Apple Inc. temporarily pulled important app-development tools from Google after the iPhone maker decided the internet giant broke its rules, according to people familiar with the matter.
Facebook Inc.’s app development was hobbled in a similar way for about 24 hours, a sign that Apple is flexing its muscle as the operator of the most lucrative U.S. app store to push its approach to user privacy.
Employees at Alphabet Inc.’s Google couldn’t access test versions of iPhone apps they’re making, or use internal apps related to transportation scheduling and food, the people said. Security alerts were limited too, one of the people said. They asked not to be identified discussing private matters. Apple reinstated their access hours later on Thursday evening. The iPhone maker had restored Facebook’s privileges earlier.
Apple offers an “enterprise certificate” that helps some companies work on iPhone apps without going through the usual app review process. Facebook and Google used this to collect data on user activity for internal research. When this was reported earlier this week by TechCrunch, both companies stopped the activity. Apple said Facebook had broken its rules and pulled the social-media company’s certificate until Thursday. It’s now punishing Google, too.
Google and Facebook rely on enterprise certificates to test the iPhone versions of the apps they’re making. Without this option, some of the companies’ most important development work is disrupted. No public versions of the apps are affected. Many Google employees use Android devices, so Apple’s move was likely tougher on Facebook.
Apple didn’t respond to a request for comment. Its actions may burnish the reputation for privacy it takes pains to cultivate among consumers, but the moves are risky, too. If popular apps, such as Facebook’s Instagram and Google Maps, aren’t kept up to date on iPhones, consumers might switch to handsets that run on Google’s Android operating system.
Google and Facebook likely could have avoided these problems if their data collection apps were tied to different certificates and accounts from the ones the company uses to test App Store apps and run their own company operations. Google isn’t just a competitor — it pays Apple billions of dollars each year to be the default search engine provider for the Safari web browser on iPhones, iPads, and Macs. It’s unclear how this will impact that deal when renewal discussions begin.
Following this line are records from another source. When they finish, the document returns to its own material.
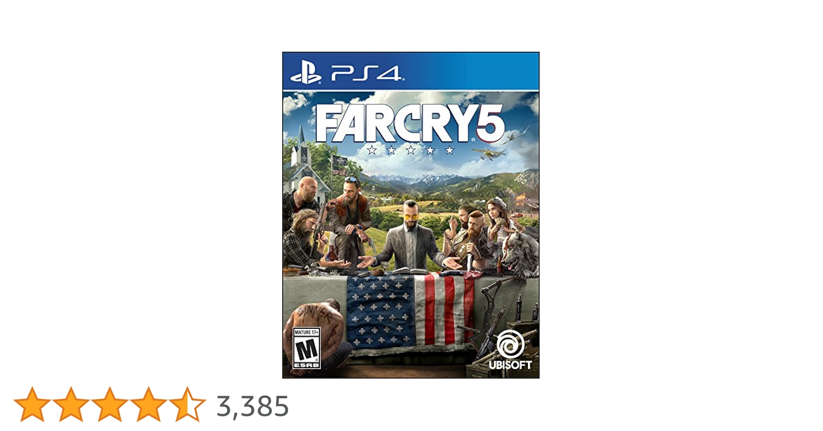Click the Far Cry 5 cover thumbnail
This screenshot has height=431, width=823.
click(x=411, y=215)
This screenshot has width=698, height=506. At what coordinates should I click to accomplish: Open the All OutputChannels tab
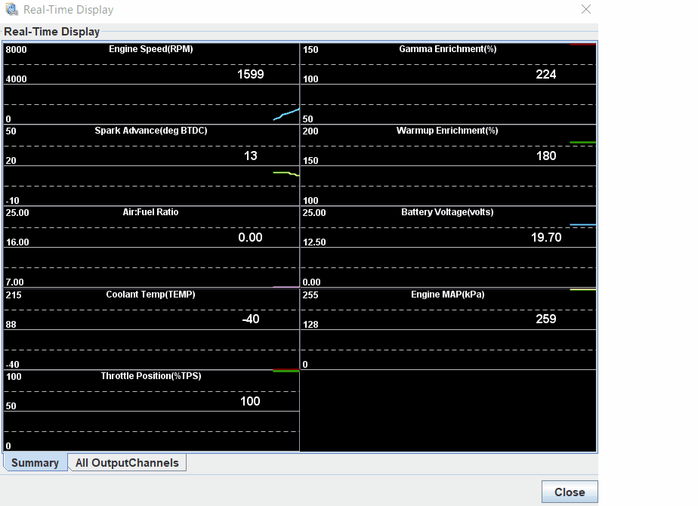(126, 462)
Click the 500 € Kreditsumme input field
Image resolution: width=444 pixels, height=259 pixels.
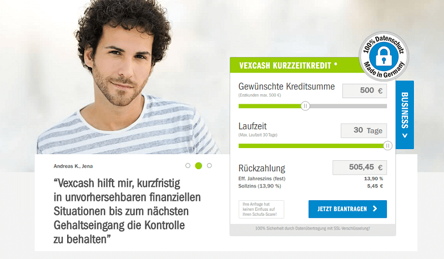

While both research programs let the internet giants track activity, Facebook’s was more invasive because the company could see much more traffic from users’ phones. The social-networking company also monitored teens, paying them $20 a month if they signed up with parental consent.
Though there were differences in the kinds of data Facebook and Google collected, both companies clearly broke Apple’s rules, said Paulo Andrade, a software developer who builds apps for Apple operating systems.
Smaller developers have to play by Apple’s strict rules, so it’s encouraging to see the same ones applied to tech giants, he said.
“They have no problem flexing their power with us,” he said. “It’s a good sign. It’s Apple drawing the line with these big companies.”
Apple is dealing with its own privacy crisis after a bug let people to eavesdrop on each other over the company’s FaceTime video chat service.